▶ EXERCISE:
Quote every line of the following records word for word.
## BEGIN
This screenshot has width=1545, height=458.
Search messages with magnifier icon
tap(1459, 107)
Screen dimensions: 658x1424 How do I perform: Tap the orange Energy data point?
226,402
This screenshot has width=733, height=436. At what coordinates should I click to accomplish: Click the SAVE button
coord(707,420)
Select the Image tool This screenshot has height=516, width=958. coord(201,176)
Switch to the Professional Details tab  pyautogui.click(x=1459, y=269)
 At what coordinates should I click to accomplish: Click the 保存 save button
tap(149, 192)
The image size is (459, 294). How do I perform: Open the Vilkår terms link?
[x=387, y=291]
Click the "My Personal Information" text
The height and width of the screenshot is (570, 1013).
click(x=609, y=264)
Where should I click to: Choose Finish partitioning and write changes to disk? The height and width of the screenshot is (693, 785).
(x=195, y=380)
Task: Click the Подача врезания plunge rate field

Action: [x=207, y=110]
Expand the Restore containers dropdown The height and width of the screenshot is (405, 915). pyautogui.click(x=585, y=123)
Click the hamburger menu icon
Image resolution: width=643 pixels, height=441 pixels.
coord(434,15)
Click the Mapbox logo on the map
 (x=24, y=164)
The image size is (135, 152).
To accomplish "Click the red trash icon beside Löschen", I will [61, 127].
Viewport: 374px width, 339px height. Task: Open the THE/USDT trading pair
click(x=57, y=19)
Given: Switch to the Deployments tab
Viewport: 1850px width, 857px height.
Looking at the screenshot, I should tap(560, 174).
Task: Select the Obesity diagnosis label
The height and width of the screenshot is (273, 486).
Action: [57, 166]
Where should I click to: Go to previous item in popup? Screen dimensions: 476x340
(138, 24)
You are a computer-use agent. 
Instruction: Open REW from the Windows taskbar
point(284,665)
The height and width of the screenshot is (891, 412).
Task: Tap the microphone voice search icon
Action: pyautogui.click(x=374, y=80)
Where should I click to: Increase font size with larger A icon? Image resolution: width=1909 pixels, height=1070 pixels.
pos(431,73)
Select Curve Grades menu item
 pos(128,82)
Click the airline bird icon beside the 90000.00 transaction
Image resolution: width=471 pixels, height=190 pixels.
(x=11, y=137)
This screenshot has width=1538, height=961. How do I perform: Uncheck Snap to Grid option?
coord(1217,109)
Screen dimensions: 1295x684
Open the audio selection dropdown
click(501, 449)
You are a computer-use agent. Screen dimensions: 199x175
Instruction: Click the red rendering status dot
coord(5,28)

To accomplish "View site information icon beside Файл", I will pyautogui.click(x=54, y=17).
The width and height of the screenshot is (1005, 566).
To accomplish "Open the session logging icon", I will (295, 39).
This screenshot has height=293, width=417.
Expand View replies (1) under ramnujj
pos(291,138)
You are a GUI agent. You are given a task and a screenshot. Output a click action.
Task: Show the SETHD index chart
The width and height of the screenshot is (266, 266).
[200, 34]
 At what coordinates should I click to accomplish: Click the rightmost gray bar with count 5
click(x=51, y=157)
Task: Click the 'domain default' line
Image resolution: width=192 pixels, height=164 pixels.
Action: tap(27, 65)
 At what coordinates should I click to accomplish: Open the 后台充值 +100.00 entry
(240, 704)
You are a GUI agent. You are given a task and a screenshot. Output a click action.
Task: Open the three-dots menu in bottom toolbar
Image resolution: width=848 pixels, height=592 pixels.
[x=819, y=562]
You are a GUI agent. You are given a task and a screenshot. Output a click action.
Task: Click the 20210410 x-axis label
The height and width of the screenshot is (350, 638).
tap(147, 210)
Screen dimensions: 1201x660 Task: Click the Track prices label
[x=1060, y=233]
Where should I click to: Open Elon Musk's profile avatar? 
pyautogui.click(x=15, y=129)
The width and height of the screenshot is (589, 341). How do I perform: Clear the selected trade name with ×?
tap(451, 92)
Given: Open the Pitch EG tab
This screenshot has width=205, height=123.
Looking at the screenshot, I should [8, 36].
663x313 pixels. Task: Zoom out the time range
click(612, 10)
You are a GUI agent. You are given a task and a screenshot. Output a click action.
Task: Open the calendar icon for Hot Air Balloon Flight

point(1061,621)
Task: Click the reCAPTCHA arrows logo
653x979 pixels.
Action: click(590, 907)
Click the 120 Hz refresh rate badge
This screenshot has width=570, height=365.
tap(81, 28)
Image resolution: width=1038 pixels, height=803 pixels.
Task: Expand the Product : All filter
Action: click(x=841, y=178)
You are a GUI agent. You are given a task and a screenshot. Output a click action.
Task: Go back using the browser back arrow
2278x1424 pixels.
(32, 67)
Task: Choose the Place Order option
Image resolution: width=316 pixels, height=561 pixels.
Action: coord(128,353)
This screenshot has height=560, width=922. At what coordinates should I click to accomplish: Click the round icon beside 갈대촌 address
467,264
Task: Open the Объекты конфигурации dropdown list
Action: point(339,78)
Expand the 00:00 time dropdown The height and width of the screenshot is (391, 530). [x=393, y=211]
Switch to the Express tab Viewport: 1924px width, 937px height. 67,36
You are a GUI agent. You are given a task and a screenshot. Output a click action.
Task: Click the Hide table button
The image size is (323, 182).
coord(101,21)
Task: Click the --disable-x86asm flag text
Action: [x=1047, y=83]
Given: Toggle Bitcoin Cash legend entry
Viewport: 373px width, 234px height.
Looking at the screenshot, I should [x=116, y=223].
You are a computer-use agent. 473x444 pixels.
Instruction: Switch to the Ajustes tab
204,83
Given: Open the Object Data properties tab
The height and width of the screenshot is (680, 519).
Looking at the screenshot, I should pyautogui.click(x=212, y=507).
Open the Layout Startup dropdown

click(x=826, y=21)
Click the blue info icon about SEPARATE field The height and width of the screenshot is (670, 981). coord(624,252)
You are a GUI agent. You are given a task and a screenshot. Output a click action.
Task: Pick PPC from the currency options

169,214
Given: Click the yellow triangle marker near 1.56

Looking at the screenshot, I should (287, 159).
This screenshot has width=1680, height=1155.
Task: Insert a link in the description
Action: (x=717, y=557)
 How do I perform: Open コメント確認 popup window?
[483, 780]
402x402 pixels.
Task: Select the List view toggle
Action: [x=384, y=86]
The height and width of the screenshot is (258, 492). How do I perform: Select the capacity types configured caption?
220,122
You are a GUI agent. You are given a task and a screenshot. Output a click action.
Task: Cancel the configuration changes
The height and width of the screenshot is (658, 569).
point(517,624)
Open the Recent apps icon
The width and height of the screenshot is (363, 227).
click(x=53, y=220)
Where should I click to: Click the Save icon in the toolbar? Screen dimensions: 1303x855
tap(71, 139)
## END
▶ EXPECTED ANSWER:
This screenshot has width=1545, height=458.
Search messages with magnifier icon
tap(1459, 107)
Screen dimensions: 658x1424 How do I perform: Tap the orange Energy data point?
226,402
This screenshot has width=733, height=436. At what coordinates should I click to accomplish: Click the SAVE button
coord(707,420)
Select the Image tool This screenshot has height=516, width=958. coord(201,176)
Switch to the Professional Details tab  pyautogui.click(x=1459, y=269)
 At what coordinates should I click to accomplish: Click the 保存 save button
tap(149, 192)
The image size is (459, 294). How do I perform: Open the Vilkår terms link?
[x=387, y=291]
Click the "My Personal Information" text
The height and width of the screenshot is (570, 1013).
click(x=609, y=264)
Where should I click to: Choose Finish partitioning and write changes to disk? The height and width of the screenshot is (693, 785).
(x=195, y=380)
Task: Click the Подача врезания plunge rate field

Action: [x=207, y=110]
Expand the Restore containers dropdown The height and width of the screenshot is (405, 915). pyautogui.click(x=585, y=123)
Click the hamburger menu icon
Image resolution: width=643 pixels, height=441 pixels.
coord(434,15)
Click the Mapbox logo on the map
 (x=24, y=164)
The image size is (135, 152).
To accomplish "Click the red trash icon beside Löschen", I will [61, 127].
Viewport: 374px width, 339px height. Task: Open the THE/USDT trading pair
click(x=57, y=19)
Given: Switch to the Deployments tab
Viewport: 1850px width, 857px height.
Looking at the screenshot, I should tap(560, 174).
Task: Select the Obesity diagnosis label
The height and width of the screenshot is (273, 486).
Action: [57, 166]
Where should I click to: Go to previous item in popup? Screen dimensions: 476x340
(138, 24)
You are a computer-use agent. 
Instruction: Open REW from the Windows taskbar
point(284,665)
The height and width of the screenshot is (891, 412).
Task: Tap the microphone voice search icon
Action: pyautogui.click(x=374, y=80)
Where should I click to: Increase font size with larger A icon? Image resolution: width=1909 pixels, height=1070 pixels.
pos(431,73)
Select Curve Grades menu item
 pos(128,82)
Click the airline bird icon beside the 90000.00 transaction
Image resolution: width=471 pixels, height=190 pixels.
(x=11, y=137)
This screenshot has width=1538, height=961. How do I perform: Uncheck Snap to Grid option?
coord(1217,109)
Screen dimensions: 1295x684
Open the audio selection dropdown
click(501, 449)
You are a computer-use agent. Screen dimensions: 199x175
Instruction: Click the red rendering status dot
coord(5,28)

To accomplish "View site information icon beside Файл", I will pyautogui.click(x=54, y=17).
The width and height of the screenshot is (1005, 566).
To accomplish "Open the session logging icon", I will (295, 39).
This screenshot has height=293, width=417.
Expand View replies (1) under ramnujj
pos(291,138)
You are a GUI agent. You are given a task and a screenshot. Output a click action.
Task: Show the SETHD index chart
The width and height of the screenshot is (266, 266).
[200, 34]
 At what coordinates should I click to accomplish: Click the rightmost gray bar with count 5
click(x=51, y=157)
Task: Click the 'domain default' line
Image resolution: width=192 pixels, height=164 pixels.
Action: tap(27, 65)
 At what coordinates should I click to accomplish: Open the 后台充值 +100.00 entry
(240, 704)
You are a GUI agent. You are given a task and a screenshot. Output a click action.
Task: Open the three-dots menu in bottom toolbar
Image resolution: width=848 pixels, height=592 pixels.
[x=819, y=562]
You are a GUI agent. You are given a task and a screenshot. Output a click action.
Task: Click the 20210410 x-axis label
The height and width of the screenshot is (350, 638).
tap(147, 210)
Screen dimensions: 1201x660 Task: Click the Track prices label
[x=1060, y=233]
Where should I click to: Open Elon Musk's profile avatar? 
pyautogui.click(x=15, y=129)
The width and height of the screenshot is (589, 341). How do I perform: Clear the selected trade name with ×?
tap(451, 92)
Given: Open the Pitch EG tab
This screenshot has width=205, height=123.
Looking at the screenshot, I should [8, 36].
663x313 pixels. Task: Zoom out the time range
click(612, 10)
You are a GUI agent. You are given a task and a screenshot. Output a click action.
Task: Open the calendar icon for Hot Air Balloon Flight

point(1061,621)
Task: Click the reCAPTCHA arrows logo
653x979 pixels.
Action: click(590, 907)
Click the 120 Hz refresh rate badge
This screenshot has width=570, height=365.
tap(81, 28)
Image resolution: width=1038 pixels, height=803 pixels.
Task: Expand the Product : All filter
Action: click(x=841, y=178)
You are a GUI agent. You are given a task and a screenshot. Output a click action.
Task: Go back using the browser back arrow
2278x1424 pixels.
(32, 67)
Task: Choose the Place Order option
Image resolution: width=316 pixels, height=561 pixels.
Action: coord(128,353)
This screenshot has height=560, width=922. At what coordinates should I click to accomplish: Click the round icon beside 갈대촌 address
467,264
Task: Open the Объекты конфигурации dropdown list
Action: point(339,78)
Expand the 00:00 time dropdown The height and width of the screenshot is (391, 530). [x=393, y=211]
Switch to the Express tab Viewport: 1924px width, 937px height. 67,36
You are a GUI agent. You are given a task and a screenshot. Output a click action.
Task: Click the Hide table button
The image size is (323, 182).
coord(101,21)
Task: Click the --disable-x86asm flag text
Action: [x=1047, y=83]
Given: Toggle Bitcoin Cash legend entry
Viewport: 373px width, 234px height.
Looking at the screenshot, I should [x=116, y=223].
You are a computer-use agent. 473x444 pixels.
Instruction: Switch to the Ajustes tab
204,83
Given: Open the Object Data properties tab
The height and width of the screenshot is (680, 519).
Looking at the screenshot, I should pyautogui.click(x=212, y=507).
Open the Layout Startup dropdown

click(x=826, y=21)
Click the blue info icon about SEPARATE field The height and width of the screenshot is (670, 981). coord(624,252)
You are a GUI agent. You are given a task and a screenshot. Output a click action.
Task: Pick PPC from the currency options

169,214
Given: Click the yellow triangle marker near 1.56

Looking at the screenshot, I should (287, 159).
This screenshot has width=1680, height=1155.
Task: Insert a link in the description
Action: (x=717, y=557)
 How do I perform: Open コメント確認 popup window?
[483, 780]
402x402 pixels.
Task: Select the List view toggle
Action: [x=384, y=86]
The height and width of the screenshot is (258, 492). How do I perform: Select the capacity types configured caption?
220,122
You are a GUI agent. You are given a task and a screenshot. Output a click action.
Task: Cancel the configuration changes
The height and width of the screenshot is (658, 569).
point(517,624)
Open the Recent apps icon
The width and height of the screenshot is (363, 227).
click(x=53, y=220)
Where should I click to: Click the Save icon in the toolbar? Screen dimensions: 1303x855
tap(71, 139)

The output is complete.